Mix the starter, flour, and water in a mason jar and put a rubber band around it at the level of the mix. When the mixture has doubled in capacity, it is ready to use.
Mixing the dough
In a separate bowl, mix 1000 grams of flour with 750 grams of water. This makes two loaves. Use a Danish bread whisk to lightly mix the dough together. This “autolyze” process moistens the flour—it should be barely mixed into a “shaggy dough.”
Let this mixture sit for 1 hour covered in a damp cloth.
Mixing the starter and dough together
Measure 220 grams of starter into the bowl with the dough. Add 20 grams of salt.
Incorporate these together with a wet hand, grabbing with a claw-like motion until just mixed. This does not need to be completely mixed; the sourdough will begin to work its magic.
Wait ½ hour, and then do a set of 4 stretch-and-folds. A stretch-and-fold involves pulling the dough up and folding it onto itself, then rotating the bowl a ¼-turn and pulling it up and folding again. Repeat the folds four times. A coil fold means picking the dough up in the middle and allowing both sides to fold under—this shapes the dough.
Let sit for 1 hour and repeat the set of 4 folds and 1 coil fold.
Cover with a damp towel and set the bowl aside to rise for 8-10 hours (at 70 degrees).
Forming the loaves
The dough is ready when it is bubbling and doubled in size (if poked, it should rise back slowly).
Empty the dough onto a floured surface and use a bench scraper to divide the dough into two parts. Spin the loaf on the floured surface to create surface tension. Then flatten by gently pulling on the edges until it forms a long rectangle.
Add your cinnamon, sugar, and raisins to the surface, or proceed with no additions if you want a simple sourdough loaf.

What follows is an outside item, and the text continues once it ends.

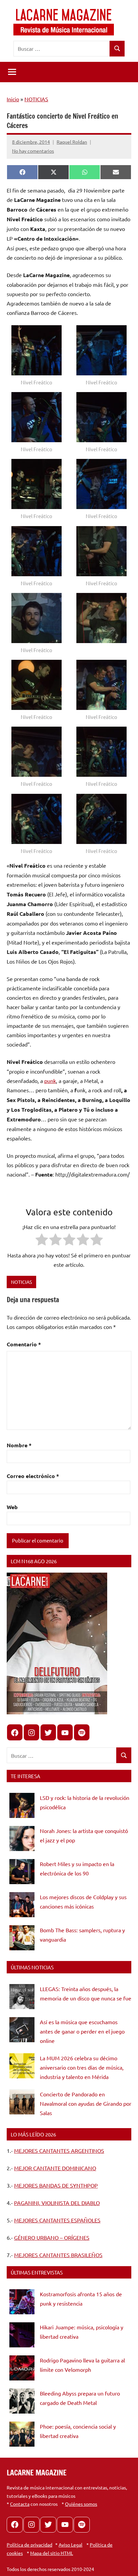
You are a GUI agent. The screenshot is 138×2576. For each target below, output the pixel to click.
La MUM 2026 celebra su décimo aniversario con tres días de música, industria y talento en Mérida (82, 2067)
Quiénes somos (81, 2504)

Fold the flat dough into thirds, overlapping the edges of the dough.
Roll from the end into a round or oval loaf.
Dust flour into a bowl with a clean kitchen towel.
Use a bench scraper to lift the roll and turn it over upside down (ugly side up) into the basket.
Sprinkle the top with flour and cover with a damp cloth.
Let the dough rest for 1-2 hours. It should come back slowly if poked.
Afterwards, it can be baked or put into the refrigerator for up to 48 hours.
Baking preparation
Pre-heat the oven to 500 degrees with the Dutch oven and lid inside.
If refrigerated, pull out the dough when you turn on the oven to give it time to warm up.
Turn the shaped dough onto a piece of parchment paper.
Score the top deeply. Shallow cuts can be made for decoration.
Lift the loaf using the corners of the parchment paper and drop it into the Dutch oven.
Baking
Cover and bake at 500 degrees for 25 minutes.
Take off the lid, reduce the oven temperature to 450 degrees, and bake an additional 20 minutes.
Remove the loaf from the oven and allow to cool for one hour before slicing.